* Source extract:
________________

[swift-evolution] [Proposal] Remove behavior on AnyObject that allows any obj-c method to be called on it

Chris Lattner clattner at apple.com
Mon Apr 18 22:47:17 CDT 2016


+1 for using a non implicit optional type.

-Chris

> On Apr 18, 2016, at 8:01 PM, Joe Pamer via swift-evolution <swift-evolution at swift.org> wrote:
> 
> Just an update on this… (Sorry about the delay!)
> 
> After experimenting with the changes outlined below, and discussing the matter with a few folks off-list, it seems like a better compromise would be to only adopt option #2. We would keep the direct member access syntax and wrap the results of any dynamic member access expressions in an Optional, as opposed to an IUO. In practice this feels like a nice compromise that will prevent many users from shooting themselves in the foot, as changing the wrapping to optional forces users to immediately account for failures without having to jump through too many hoops.
> 
> Thoughts?
> 
> Thanks!
> - Joe
> 
>>> On Mar 23, 2016, at 12:45 PM, Joseph Pamer <jpamer at apple.com> wrote:
>>> 
>>> 
>>> On Mar 23, 2016, at 11:29 AM, Jordan Rose <jordan_rose at apple.com> wrote:
>>> 
>>> The most common use case I've seen for this has been drilling into a heterogeneous collection without specifying intermediate types, i.e. `pluginProperties["actions"][0]["name"]`. Some possible variations on this proposal could continue to allow that:
>>> 
>>> - Remove all lookup except the subscripts `(AnyObject) -> AnyObject?` and `(Int) -> AnyObject`.
>>> - Instead of removing AnyObject lookup completely (the proposal), change the IUO-wrapped results (the current behavior) to use Optional, requiring developers to explicitly deal with the possibility of failure.
>>> - Both of the above.
>>> 
>>> I know Joe Pamer has been looking into seeing how this feature is used by introducing a warning for it in the type checker. Before making any changes here we'd want to know how it affects real-world projects.
>> 
>> I should be pushing a branch that does both of the above “real soon now”. (This branch also includes my recent experiments in inhibiting implicit bridging conversions.) I’ll be curious to know what people think once they’ve had a chance to play with these changes.
>> 
>> Thanks!
>> - Joe
>> 
>>> 
>>> Jordan
>>> 
>>> 
>>>> On Mar 22, 2016, at 18:59 , Kevin Lundberg via swift-evolution <swift-evolution at swift.org> wrote:
>>>> 
>>>> In "Using Swift with Cocoa and Objective-C", this behavior is described as part of how AnyObject works:
>>>> 
>>>> “You can also call any Objective-C method and access any property without casting to a more specific class type." … "However, because the specific type of an object typed as AnyObject is not known until runtime, it is possible to inadvertently write unsafe code. As in Objective-C, if you invoke a method or access a property that does not exist on an AnyObject typed object, it is a runtime error.”
>>>> 
>>>> I propose that we remove this behavior entirely to push swift further in the direction of type safety.

________________

(Pixel-coordinate grounding data)
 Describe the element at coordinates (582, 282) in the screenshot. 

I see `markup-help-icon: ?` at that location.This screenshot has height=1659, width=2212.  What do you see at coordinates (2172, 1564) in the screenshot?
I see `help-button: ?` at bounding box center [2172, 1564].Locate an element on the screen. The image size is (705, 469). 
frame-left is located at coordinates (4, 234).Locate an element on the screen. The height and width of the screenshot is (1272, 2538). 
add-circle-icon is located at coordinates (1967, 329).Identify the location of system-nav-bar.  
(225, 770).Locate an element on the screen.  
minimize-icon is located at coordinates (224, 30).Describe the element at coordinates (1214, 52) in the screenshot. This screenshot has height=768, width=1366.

________________

* Exercise brief: Could you copy word for word the stretch of the swift-evolution thread from "[swift-evolution] [Proposal] Remove" through "about the delay!)"?

* Your response:
[swift-evolution] [Proposal] Remove behavior on AnyObject that allows any obj-c method to be called on it

Chris Lattner clattner at apple.com
Mon Apr 18 22:47:17 CDT 2016


+1 for using a non implicit optional type.

-Chris

> On Apr 18, 2016, at 8:01 PM, Joe Pamer via swift-evolution <swift-evolution at swift.org> wrote:
> 
> Just an update on this… (Sorry about the delay!)